TASK STATEMENT. Only one stretch of the records below should be repeated. It starts with the line containing "Select V1 cursor" and goes on through the line containing "Viewport: 525px width, 812px height.", exactly as written.

MATERIAL SUPPLIED.

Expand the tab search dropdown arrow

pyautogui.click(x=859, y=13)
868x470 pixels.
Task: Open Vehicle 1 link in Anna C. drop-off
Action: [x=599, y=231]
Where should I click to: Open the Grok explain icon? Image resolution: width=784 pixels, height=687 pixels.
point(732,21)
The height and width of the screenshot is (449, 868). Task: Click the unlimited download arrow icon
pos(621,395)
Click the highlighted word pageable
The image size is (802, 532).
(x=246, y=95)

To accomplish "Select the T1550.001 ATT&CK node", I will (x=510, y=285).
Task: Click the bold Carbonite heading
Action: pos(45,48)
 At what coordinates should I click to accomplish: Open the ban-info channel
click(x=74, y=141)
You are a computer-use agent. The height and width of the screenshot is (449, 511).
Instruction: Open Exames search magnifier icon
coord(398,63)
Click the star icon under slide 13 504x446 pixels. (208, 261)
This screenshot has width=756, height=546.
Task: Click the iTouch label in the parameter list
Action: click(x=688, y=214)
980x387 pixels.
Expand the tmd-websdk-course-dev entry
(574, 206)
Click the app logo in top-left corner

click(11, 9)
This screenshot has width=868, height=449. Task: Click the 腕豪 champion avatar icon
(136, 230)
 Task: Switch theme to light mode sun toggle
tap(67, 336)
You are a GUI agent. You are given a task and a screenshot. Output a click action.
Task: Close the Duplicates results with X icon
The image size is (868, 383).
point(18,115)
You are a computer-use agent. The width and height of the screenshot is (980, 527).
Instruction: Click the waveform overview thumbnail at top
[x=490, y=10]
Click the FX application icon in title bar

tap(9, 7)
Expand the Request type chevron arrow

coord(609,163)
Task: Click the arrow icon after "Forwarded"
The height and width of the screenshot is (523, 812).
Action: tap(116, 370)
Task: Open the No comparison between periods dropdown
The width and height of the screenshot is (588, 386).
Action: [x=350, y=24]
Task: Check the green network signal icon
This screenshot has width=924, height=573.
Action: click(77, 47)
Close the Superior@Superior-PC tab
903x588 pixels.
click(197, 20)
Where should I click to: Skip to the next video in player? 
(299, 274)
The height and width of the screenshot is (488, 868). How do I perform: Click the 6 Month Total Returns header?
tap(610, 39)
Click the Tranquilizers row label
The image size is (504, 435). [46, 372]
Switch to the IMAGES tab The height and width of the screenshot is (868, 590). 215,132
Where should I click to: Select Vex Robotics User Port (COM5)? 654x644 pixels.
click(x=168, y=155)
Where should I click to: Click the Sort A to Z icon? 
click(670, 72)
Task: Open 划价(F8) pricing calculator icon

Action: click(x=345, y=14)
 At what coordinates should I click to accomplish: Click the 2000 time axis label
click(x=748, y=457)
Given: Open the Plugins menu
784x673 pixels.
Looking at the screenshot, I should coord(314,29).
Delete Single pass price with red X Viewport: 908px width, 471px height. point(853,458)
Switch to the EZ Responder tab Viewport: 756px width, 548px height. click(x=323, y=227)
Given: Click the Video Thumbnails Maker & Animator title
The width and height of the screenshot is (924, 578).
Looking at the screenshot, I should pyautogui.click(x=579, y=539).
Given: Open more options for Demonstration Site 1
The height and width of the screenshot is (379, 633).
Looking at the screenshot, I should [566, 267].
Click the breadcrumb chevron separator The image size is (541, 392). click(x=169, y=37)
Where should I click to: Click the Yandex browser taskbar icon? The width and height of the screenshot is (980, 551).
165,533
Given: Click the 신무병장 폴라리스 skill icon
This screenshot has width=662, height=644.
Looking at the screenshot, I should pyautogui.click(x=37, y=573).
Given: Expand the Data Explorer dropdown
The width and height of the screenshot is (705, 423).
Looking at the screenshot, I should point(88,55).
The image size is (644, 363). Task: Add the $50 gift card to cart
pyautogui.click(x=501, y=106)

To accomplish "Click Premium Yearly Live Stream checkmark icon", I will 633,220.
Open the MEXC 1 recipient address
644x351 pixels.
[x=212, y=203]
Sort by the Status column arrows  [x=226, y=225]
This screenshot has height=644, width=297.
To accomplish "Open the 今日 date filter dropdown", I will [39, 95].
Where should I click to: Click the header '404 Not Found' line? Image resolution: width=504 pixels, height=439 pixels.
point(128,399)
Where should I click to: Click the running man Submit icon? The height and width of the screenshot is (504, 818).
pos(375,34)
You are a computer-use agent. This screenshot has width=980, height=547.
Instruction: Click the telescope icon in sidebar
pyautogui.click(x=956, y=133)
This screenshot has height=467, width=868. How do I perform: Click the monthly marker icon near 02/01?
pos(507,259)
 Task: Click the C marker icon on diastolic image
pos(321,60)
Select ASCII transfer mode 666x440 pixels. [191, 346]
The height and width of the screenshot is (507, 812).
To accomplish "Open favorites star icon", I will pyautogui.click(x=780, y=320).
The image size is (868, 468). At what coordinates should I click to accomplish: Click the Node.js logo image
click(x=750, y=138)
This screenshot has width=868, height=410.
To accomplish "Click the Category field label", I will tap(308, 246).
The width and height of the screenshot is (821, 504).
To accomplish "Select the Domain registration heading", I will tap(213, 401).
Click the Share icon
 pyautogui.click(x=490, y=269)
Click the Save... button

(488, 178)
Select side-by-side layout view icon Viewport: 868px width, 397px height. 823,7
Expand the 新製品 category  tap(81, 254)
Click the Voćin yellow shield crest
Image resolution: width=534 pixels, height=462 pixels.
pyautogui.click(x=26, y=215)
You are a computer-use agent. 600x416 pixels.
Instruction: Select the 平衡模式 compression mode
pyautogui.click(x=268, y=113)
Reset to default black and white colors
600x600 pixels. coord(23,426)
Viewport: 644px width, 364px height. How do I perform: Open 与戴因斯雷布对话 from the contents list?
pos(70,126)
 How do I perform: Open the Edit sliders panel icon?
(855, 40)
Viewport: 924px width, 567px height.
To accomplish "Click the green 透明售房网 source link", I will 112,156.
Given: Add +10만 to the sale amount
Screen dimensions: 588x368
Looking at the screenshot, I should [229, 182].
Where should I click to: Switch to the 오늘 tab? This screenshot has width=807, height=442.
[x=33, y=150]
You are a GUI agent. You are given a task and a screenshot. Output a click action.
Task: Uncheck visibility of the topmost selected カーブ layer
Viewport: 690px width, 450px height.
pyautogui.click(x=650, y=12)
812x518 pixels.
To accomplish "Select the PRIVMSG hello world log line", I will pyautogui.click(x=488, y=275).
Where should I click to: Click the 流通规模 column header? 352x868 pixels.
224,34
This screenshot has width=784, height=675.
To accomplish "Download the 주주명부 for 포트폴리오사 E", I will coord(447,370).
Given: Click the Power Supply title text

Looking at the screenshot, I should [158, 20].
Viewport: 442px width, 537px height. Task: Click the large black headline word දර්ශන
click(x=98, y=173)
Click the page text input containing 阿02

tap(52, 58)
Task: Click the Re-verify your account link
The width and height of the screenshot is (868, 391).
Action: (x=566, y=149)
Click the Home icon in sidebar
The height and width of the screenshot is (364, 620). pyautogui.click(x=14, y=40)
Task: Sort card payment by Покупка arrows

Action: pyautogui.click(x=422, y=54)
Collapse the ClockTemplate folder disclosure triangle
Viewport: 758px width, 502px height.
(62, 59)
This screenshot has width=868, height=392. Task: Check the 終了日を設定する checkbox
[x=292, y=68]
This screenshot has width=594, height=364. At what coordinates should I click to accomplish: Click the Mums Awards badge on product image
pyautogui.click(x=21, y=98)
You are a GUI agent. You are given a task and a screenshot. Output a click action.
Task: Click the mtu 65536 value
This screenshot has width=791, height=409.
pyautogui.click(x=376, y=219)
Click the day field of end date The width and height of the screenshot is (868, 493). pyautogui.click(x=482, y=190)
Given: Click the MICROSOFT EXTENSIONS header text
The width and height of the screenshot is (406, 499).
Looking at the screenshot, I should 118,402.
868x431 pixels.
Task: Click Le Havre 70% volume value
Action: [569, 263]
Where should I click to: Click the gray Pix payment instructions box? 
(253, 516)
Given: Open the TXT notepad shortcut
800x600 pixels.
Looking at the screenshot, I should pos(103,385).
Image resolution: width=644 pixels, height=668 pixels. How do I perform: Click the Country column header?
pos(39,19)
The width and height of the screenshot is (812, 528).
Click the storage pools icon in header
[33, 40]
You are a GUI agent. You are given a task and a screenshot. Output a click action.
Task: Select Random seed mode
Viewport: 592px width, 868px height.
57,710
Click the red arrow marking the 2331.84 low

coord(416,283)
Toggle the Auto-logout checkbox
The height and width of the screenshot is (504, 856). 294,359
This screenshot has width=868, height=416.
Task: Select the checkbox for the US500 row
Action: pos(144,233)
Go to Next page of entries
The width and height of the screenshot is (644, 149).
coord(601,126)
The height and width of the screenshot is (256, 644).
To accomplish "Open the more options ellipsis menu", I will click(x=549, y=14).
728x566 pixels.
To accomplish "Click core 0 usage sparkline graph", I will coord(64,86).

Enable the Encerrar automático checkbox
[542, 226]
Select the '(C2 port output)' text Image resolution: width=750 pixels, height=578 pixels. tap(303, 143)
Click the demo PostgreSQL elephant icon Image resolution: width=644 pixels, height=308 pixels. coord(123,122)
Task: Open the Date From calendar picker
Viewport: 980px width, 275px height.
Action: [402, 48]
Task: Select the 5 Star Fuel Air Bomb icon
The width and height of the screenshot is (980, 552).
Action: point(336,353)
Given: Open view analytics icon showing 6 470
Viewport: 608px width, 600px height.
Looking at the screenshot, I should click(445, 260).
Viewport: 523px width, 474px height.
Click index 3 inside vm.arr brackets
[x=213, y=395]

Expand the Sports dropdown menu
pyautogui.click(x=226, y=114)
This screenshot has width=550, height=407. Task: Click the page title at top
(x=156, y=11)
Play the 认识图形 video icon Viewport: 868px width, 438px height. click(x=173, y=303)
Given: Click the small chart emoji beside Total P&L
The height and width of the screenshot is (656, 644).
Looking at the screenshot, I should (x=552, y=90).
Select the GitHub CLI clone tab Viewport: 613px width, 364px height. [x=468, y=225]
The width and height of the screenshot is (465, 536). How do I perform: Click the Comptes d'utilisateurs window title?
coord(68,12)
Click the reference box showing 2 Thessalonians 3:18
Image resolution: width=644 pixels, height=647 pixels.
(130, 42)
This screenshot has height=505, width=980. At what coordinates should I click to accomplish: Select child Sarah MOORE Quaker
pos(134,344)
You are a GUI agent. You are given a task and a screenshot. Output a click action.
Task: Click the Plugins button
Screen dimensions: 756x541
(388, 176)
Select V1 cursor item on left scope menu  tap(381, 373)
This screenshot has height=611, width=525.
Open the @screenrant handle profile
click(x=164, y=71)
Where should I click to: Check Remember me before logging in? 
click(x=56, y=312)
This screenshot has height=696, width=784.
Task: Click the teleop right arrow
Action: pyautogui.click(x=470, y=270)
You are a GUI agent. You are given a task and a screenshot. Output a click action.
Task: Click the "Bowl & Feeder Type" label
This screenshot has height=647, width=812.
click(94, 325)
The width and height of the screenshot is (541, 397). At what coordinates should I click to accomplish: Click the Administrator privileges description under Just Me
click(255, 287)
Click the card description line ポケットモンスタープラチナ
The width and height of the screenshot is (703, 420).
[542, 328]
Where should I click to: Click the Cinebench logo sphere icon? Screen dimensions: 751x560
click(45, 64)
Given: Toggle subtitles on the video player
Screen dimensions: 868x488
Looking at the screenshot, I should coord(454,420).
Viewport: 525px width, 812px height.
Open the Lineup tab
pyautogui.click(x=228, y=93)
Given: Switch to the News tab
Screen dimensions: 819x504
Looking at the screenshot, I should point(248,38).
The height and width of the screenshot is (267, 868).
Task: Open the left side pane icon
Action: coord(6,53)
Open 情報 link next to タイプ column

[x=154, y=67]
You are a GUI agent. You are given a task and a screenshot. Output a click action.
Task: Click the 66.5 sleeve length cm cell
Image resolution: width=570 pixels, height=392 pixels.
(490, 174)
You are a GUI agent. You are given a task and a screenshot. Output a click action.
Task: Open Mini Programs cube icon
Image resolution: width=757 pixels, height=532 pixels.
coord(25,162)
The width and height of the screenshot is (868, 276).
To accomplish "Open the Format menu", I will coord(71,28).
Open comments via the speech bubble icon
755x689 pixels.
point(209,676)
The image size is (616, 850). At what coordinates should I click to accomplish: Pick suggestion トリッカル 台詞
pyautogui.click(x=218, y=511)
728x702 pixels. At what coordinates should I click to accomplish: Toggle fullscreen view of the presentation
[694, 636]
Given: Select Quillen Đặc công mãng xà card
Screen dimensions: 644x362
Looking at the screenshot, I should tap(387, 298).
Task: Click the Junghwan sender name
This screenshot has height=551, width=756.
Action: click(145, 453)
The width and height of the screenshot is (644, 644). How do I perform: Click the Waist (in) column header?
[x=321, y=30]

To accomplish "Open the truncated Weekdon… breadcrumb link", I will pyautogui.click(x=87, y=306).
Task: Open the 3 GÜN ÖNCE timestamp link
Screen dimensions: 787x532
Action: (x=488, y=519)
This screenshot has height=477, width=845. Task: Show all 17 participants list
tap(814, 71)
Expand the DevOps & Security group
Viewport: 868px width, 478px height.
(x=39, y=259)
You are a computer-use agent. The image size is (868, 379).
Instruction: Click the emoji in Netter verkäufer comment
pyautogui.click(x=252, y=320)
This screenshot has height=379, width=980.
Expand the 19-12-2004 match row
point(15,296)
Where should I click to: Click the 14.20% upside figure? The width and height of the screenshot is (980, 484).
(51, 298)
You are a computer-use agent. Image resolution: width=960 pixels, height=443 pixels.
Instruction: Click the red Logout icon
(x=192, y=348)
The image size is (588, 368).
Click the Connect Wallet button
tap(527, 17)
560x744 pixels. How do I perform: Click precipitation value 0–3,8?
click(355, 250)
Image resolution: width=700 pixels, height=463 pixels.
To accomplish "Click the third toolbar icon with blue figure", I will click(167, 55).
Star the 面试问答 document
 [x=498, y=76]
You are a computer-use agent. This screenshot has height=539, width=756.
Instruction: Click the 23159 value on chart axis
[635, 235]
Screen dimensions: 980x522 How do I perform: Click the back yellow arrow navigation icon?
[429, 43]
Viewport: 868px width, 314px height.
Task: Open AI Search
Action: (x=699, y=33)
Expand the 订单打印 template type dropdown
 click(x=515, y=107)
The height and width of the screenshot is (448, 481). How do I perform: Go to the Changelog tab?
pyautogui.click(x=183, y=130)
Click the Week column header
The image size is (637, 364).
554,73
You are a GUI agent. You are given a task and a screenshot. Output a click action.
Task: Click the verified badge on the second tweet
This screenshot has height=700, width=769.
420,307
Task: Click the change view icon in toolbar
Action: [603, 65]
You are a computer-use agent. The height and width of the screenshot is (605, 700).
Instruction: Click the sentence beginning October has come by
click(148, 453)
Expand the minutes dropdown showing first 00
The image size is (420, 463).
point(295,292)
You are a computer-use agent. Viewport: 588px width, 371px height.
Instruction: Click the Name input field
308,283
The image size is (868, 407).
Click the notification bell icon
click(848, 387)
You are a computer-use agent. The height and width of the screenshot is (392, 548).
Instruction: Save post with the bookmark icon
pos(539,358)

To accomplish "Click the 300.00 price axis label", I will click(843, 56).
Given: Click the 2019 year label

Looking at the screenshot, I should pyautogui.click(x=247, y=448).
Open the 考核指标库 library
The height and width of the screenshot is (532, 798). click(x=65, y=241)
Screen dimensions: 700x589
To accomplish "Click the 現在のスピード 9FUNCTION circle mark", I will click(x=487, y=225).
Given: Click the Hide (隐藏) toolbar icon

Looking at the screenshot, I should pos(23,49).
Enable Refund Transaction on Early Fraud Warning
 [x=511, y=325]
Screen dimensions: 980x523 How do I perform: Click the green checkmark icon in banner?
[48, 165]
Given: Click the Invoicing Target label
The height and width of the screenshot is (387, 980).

ANSWER TO THIS EXERCISE.
Select V1 cursor item on left scope menu  tap(381, 373)
This screenshot has height=611, width=525.
Open the @screenrant handle profile
click(x=164, y=71)
Where should I click to: Check Remember me before logging in? 
click(x=56, y=312)
This screenshot has height=696, width=784.
Task: Click the teleop right arrow
Action: pyautogui.click(x=470, y=270)
You are a GUI agent. You are given a task and a screenshot. Output a click action.
Task: Click the "Bowl & Feeder Type" label
This screenshot has height=647, width=812.
click(94, 325)
The width and height of the screenshot is (541, 397). At what coordinates should I click to accomplish: Click the Administrator privileges description under Just Me
click(255, 287)
Click the card description line ポケットモンスタープラチナ
The width and height of the screenshot is (703, 420).
[542, 328]
Where should I click to: Click the Cinebench logo sphere icon? Screen dimensions: 751x560
click(45, 64)
Given: Toggle subtitles on the video player
Screen dimensions: 868x488
Looking at the screenshot, I should coord(454,420).
Viewport: 525px width, 812px height.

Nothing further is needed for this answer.